After dozens of interviews with the best meeting planners and event designers, and after compiling a collection of firms that have seen results from retreats, Fast Company has come up with its own answers to the question, How do you plan off-sites that pay off? Here are our seven take-aways.

Take-away #1: Agree on a definition of victory that matters. The most common mistake made when planning an off-site is assuming that one is necessary at all. Just because the company has always had an annual meeting for the sales force doesn't mean that it's still a good idea. "A lot of people will go through the motions of picking a venue, inviting speakers, and getting executives to attend without having a clue about what needs to get done," says John Coné, former VP of learning at Dell, who has organized more than 300 events in his career. "You need to spend time on the critical questions: What are we trying to accomplish? How should we go about it? How will we know if we've succeeded?"

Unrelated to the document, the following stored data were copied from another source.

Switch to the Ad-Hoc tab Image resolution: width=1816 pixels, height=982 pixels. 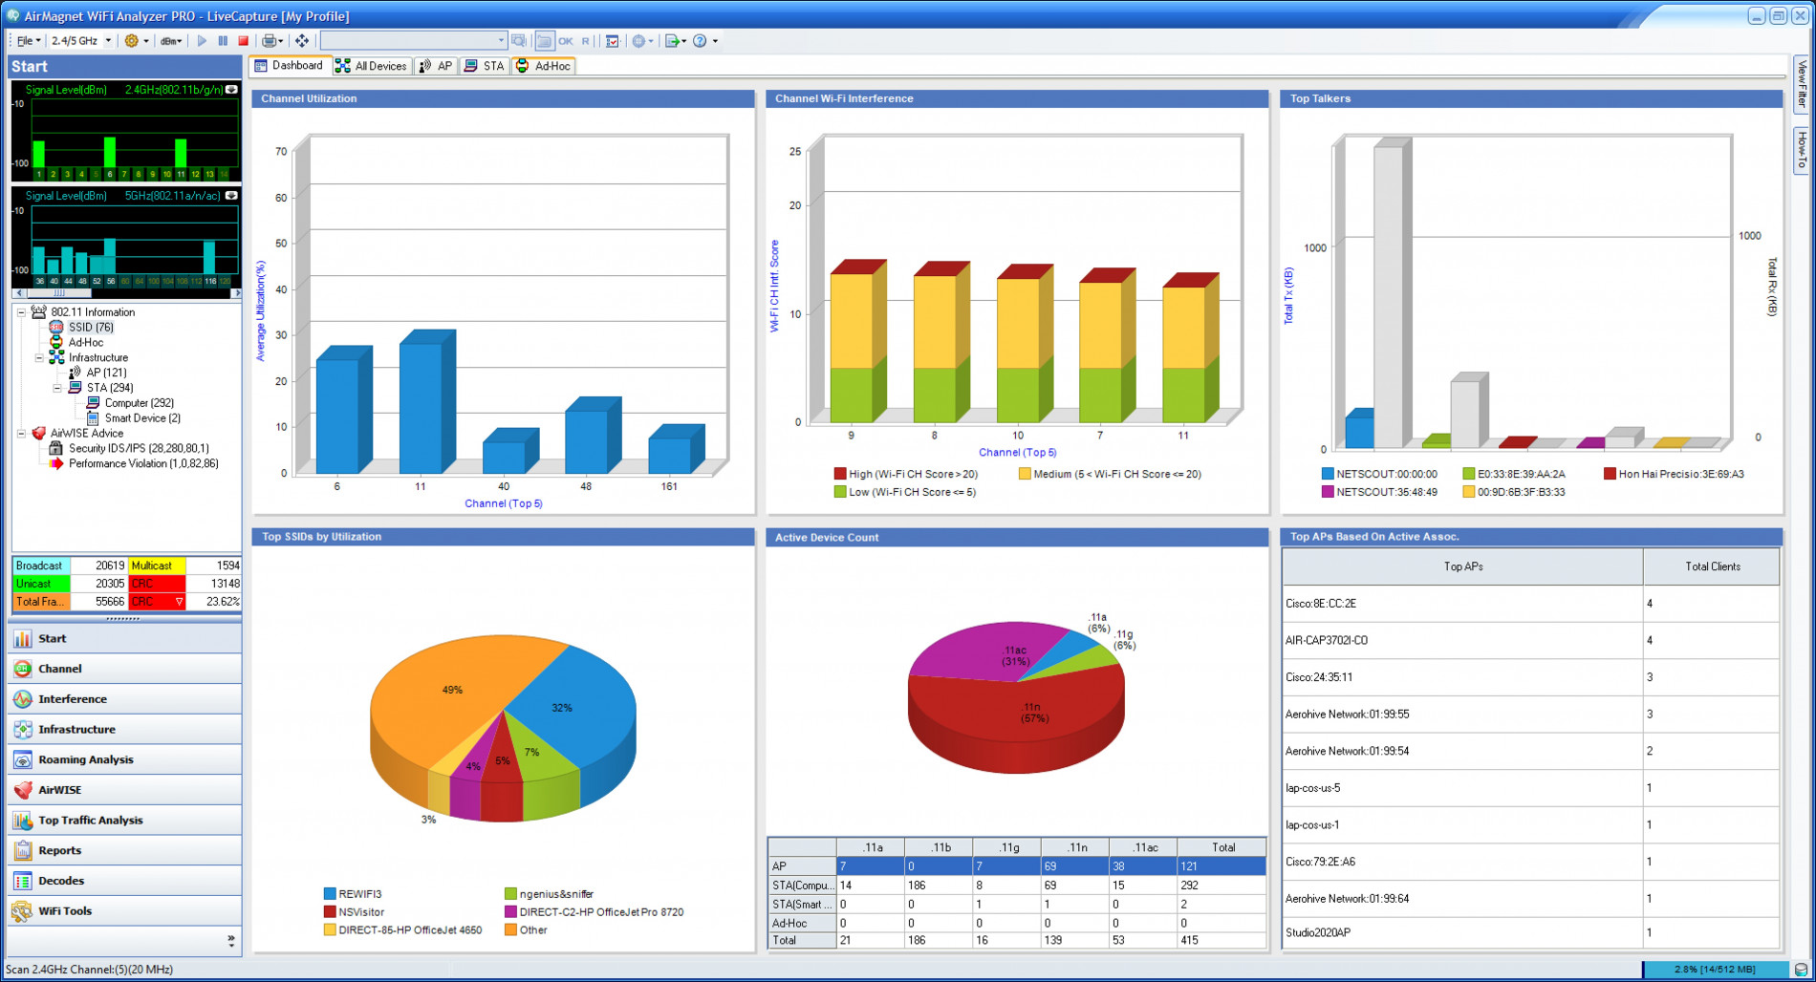pos(543,66)
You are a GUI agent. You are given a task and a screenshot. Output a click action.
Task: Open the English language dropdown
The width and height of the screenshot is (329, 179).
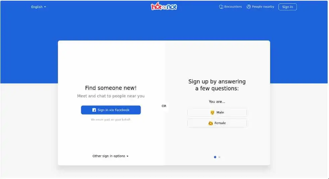pos(38,7)

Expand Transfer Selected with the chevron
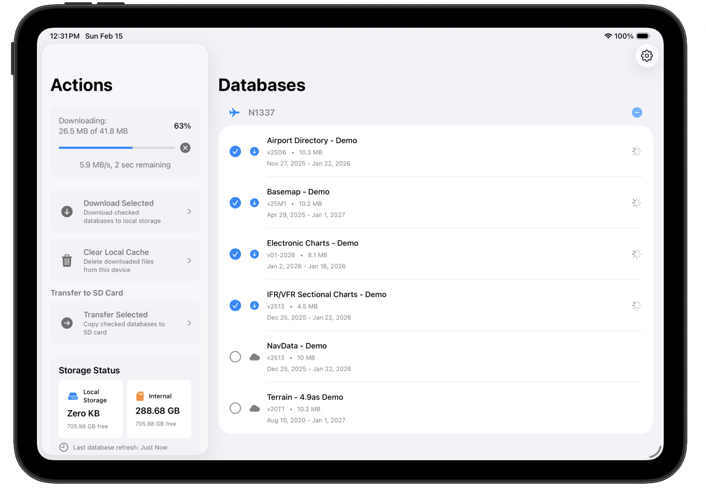pos(189,323)
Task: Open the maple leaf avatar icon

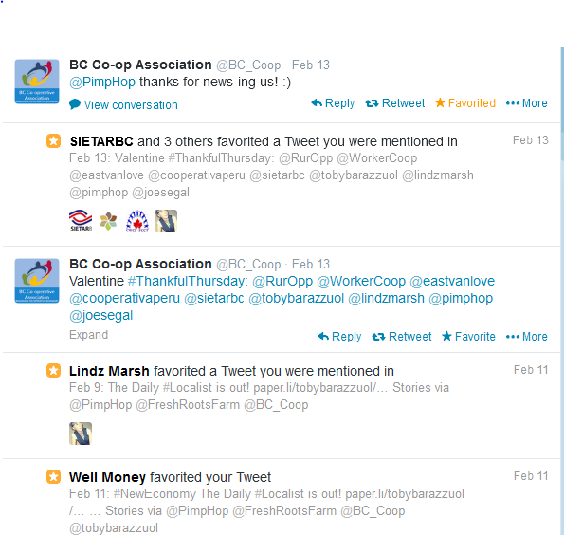Action: pos(137,221)
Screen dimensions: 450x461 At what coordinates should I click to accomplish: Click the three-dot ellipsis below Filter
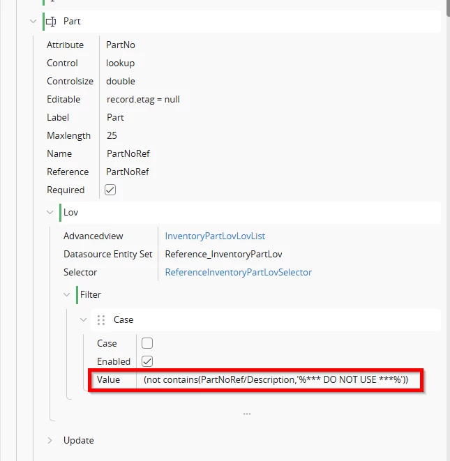coord(247,414)
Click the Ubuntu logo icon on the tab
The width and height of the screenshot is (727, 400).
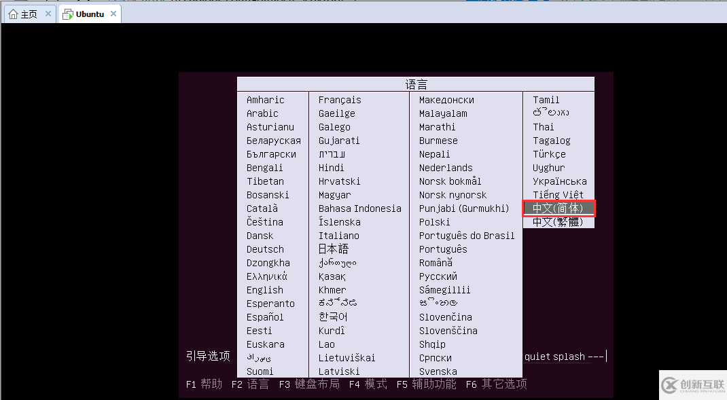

Indeed, the best off-sites are born not from event-planning sessions but from serious discussions about business objectives. When the Timberland Co., the outdoor-gear and footwear company, began planning for the launch of its Fall 2001 line of footwear, it saw a problem: the need to create groundbreaking ideas at breakneck speed. "We had to do more than evolve our product lines," says Doug Clark, VP of footwear product management. "We needed a revolution. But it takes 180 days just to make incremental design improvements. Total overhaul or reinvention of a product could take years. We didn't want to wait that long. We needed a way to jump-start these products."

That jump start turned out to be an off-site of about 60 people that included designers, engineers, and marketers from Timberland, along with key suppliers from around the world. Every type of supplier or manufacturer that was involved in making the shoes was represented: the manager of a leather plant in the Pacific Rim, a rubber-mold manufacturer, specialists in materials science and development. And the definition of victory was clear from the outset. The participants weren't just going to brainstorm big ideas or evaluate what-if scenarios. They were going to settle on production blueprints for three new products: a redesign of the yellow boot, which had been the company's long-standing icon product; a new casual shoe that would end the compromise between comfort and style; and a new category of shoe for outdoor athletes that would provide the sturdiness of a rigid boot and the agility of a sneaker.

The off-site took a full week, but at the end of that time, the teams had met their goals. "Everyone walked in the door aligned with our target of coming away with blueprints for products that could go into production," Clark says. "Having that concrete goal allowed us to walk the line between exploring creative flights of fancy and remaining results driven."